START DATA SHOWN
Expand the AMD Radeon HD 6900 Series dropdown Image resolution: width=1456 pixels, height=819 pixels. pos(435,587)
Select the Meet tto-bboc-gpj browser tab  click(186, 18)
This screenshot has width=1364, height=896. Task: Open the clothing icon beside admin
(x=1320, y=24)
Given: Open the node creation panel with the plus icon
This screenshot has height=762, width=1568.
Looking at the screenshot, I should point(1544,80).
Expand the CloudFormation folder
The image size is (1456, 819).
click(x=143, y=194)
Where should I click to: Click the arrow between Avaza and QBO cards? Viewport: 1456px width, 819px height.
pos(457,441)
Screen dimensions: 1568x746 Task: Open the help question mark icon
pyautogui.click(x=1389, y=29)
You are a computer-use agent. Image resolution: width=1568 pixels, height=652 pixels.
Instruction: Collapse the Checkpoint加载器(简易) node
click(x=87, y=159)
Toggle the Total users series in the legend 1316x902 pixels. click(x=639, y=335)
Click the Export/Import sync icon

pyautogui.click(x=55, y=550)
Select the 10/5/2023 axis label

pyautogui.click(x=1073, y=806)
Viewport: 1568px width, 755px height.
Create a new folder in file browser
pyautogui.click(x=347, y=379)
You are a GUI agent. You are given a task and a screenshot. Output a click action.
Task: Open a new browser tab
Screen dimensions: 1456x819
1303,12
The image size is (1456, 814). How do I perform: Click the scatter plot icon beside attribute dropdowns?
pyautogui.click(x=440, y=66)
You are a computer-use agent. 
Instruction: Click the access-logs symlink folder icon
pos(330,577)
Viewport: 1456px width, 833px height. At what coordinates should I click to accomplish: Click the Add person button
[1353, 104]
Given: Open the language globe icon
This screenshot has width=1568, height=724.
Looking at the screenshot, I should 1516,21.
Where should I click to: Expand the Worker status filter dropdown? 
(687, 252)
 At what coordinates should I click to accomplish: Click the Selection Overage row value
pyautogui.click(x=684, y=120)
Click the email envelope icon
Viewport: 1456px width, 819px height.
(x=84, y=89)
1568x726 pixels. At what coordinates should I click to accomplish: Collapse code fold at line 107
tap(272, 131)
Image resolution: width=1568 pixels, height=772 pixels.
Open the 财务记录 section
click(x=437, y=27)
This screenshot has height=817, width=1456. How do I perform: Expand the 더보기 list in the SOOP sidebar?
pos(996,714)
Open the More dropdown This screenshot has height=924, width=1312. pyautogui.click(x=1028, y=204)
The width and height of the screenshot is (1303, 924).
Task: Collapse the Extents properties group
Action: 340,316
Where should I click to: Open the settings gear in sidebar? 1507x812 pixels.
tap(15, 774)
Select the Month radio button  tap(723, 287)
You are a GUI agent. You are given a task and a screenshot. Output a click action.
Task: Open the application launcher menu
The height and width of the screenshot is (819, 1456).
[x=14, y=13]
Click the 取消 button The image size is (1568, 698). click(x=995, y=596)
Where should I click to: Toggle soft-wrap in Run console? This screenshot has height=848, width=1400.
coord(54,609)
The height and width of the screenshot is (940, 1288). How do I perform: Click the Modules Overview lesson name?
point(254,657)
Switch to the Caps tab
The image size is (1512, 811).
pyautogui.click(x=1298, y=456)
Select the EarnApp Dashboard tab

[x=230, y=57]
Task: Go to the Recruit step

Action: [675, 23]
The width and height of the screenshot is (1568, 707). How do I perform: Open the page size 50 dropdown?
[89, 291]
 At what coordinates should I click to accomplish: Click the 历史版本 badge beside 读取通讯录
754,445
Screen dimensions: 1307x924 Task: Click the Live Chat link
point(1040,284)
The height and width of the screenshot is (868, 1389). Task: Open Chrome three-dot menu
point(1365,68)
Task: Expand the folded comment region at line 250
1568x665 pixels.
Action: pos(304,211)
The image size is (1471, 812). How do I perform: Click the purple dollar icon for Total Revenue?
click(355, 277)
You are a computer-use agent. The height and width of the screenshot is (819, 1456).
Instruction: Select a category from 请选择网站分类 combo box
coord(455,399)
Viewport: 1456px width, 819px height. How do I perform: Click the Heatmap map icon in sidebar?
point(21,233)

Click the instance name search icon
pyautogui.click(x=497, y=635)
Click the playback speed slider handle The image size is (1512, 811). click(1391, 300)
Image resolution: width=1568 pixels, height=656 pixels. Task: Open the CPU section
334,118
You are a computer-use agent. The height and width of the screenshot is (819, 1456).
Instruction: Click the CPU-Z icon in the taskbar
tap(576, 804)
END DATA SHOWN
AIM OF THE TASK =>
Transcribe the records above exactly.

COMPLETED TASK =>
Expand the AMD Radeon HD 6900 Series dropdown Image resolution: width=1456 pixels, height=819 pixels. pos(435,587)
Select the Meet tto-bboc-gpj browser tab  click(186, 18)
This screenshot has width=1364, height=896. Task: Open the clothing icon beside admin
(x=1320, y=24)
Given: Open the node creation panel with the plus icon
This screenshot has height=762, width=1568.
Looking at the screenshot, I should point(1544,80).
Expand the CloudFormation folder
The image size is (1456, 819).
click(x=143, y=194)
Where should I click to: Click the arrow between Avaza and QBO cards? Viewport: 1456px width, 819px height.
pos(457,441)
Screen dimensions: 1568x746 Task: Open the help question mark icon
pyautogui.click(x=1389, y=29)
You are a computer-use agent. Image resolution: width=1568 pixels, height=652 pixels.
Instruction: Collapse the Checkpoint加载器(简易) node
click(x=87, y=159)
Toggle the Total users series in the legend 1316x902 pixels. click(x=639, y=335)
Click the Export/Import sync icon

pyautogui.click(x=55, y=550)
Select the 10/5/2023 axis label

pyautogui.click(x=1073, y=806)
Viewport: 1568px width, 755px height.
Create a new folder in file browser
pyautogui.click(x=347, y=379)
You are a GUI agent. You are given a task and a screenshot. Output a click action.
Task: Open a new browser tab
Screen dimensions: 1456x819
1303,12
The image size is (1456, 814). How do I perform: Click the scatter plot icon beside attribute dropdowns?
pyautogui.click(x=440, y=66)
You are a computer-use agent. 
Instruction: Click the access-logs symlink folder icon
pos(330,577)
Viewport: 1456px width, 833px height. At what coordinates should I click to accomplish: Click the Add person button
[1353, 104]
Given: Open the language globe icon
This screenshot has width=1568, height=724.
Looking at the screenshot, I should 1516,21.
Where should I click to: Expand the Worker status filter dropdown? 
(687, 252)
 At what coordinates should I click to accomplish: Click the Selection Overage row value
pyautogui.click(x=684, y=120)
Click the email envelope icon
Viewport: 1456px width, 819px height.
(x=84, y=89)
1568x726 pixels. At what coordinates should I click to accomplish: Collapse code fold at line 107
tap(272, 131)
Image resolution: width=1568 pixels, height=772 pixels.
Open the 财务记录 section
click(x=437, y=27)
This screenshot has height=817, width=1456. How do I perform: Expand the 더보기 list in the SOOP sidebar?
pos(996,714)
Open the More dropdown This screenshot has height=924, width=1312. pyautogui.click(x=1028, y=204)
The width and height of the screenshot is (1303, 924).
Task: Collapse the Extents properties group
Action: 340,316
Where should I click to: Open the settings gear in sidebar? 1507x812 pixels.
tap(15, 774)
Select the Month radio button  tap(723, 287)
You are a GUI agent. You are given a task and a screenshot. Output a click action.
Task: Open the application launcher menu
The height and width of the screenshot is (819, 1456).
[x=14, y=13]
Click the 取消 button The image size is (1568, 698). click(x=995, y=596)
Where should I click to: Toggle soft-wrap in Run console? This screenshot has height=848, width=1400.
coord(54,609)
The height and width of the screenshot is (940, 1288). How do I perform: Click the Modules Overview lesson name?
point(254,657)
Switch to the Caps tab
The image size is (1512, 811).
pyautogui.click(x=1298, y=456)
Select the EarnApp Dashboard tab

[x=230, y=57]
Task: Go to the Recruit step

Action: [675, 23]
The width and height of the screenshot is (1568, 707). How do I perform: Open the page size 50 dropdown?
[89, 291]
 At what coordinates should I click to accomplish: Click the 历史版本 badge beside 读取通讯录
754,445
Screen dimensions: 1307x924 Task: Click the Live Chat link
point(1040,284)
The height and width of the screenshot is (868, 1389). Task: Open Chrome three-dot menu
point(1365,68)
Task: Expand the folded comment region at line 250
1568x665 pixels.
Action: pos(304,211)
The image size is (1471, 812). How do I perform: Click the purple dollar icon for Total Revenue?
click(355, 277)
You are a computer-use agent. The height and width of the screenshot is (819, 1456).
Instruction: Select a category from 请选择网站分类 combo box
coord(455,399)
Viewport: 1456px width, 819px height. How do I perform: Click the Heatmap map icon in sidebar?
point(21,233)

Click the instance name search icon
pyautogui.click(x=497, y=635)
Click the playback speed slider handle The image size is (1512, 811). click(1391, 300)
Image resolution: width=1568 pixels, height=656 pixels. Task: Open the CPU section
334,118
You are a computer-use agent. The height and width of the screenshot is (819, 1456).
Instruction: Click the CPU-Z icon in the taskbar
tap(576, 804)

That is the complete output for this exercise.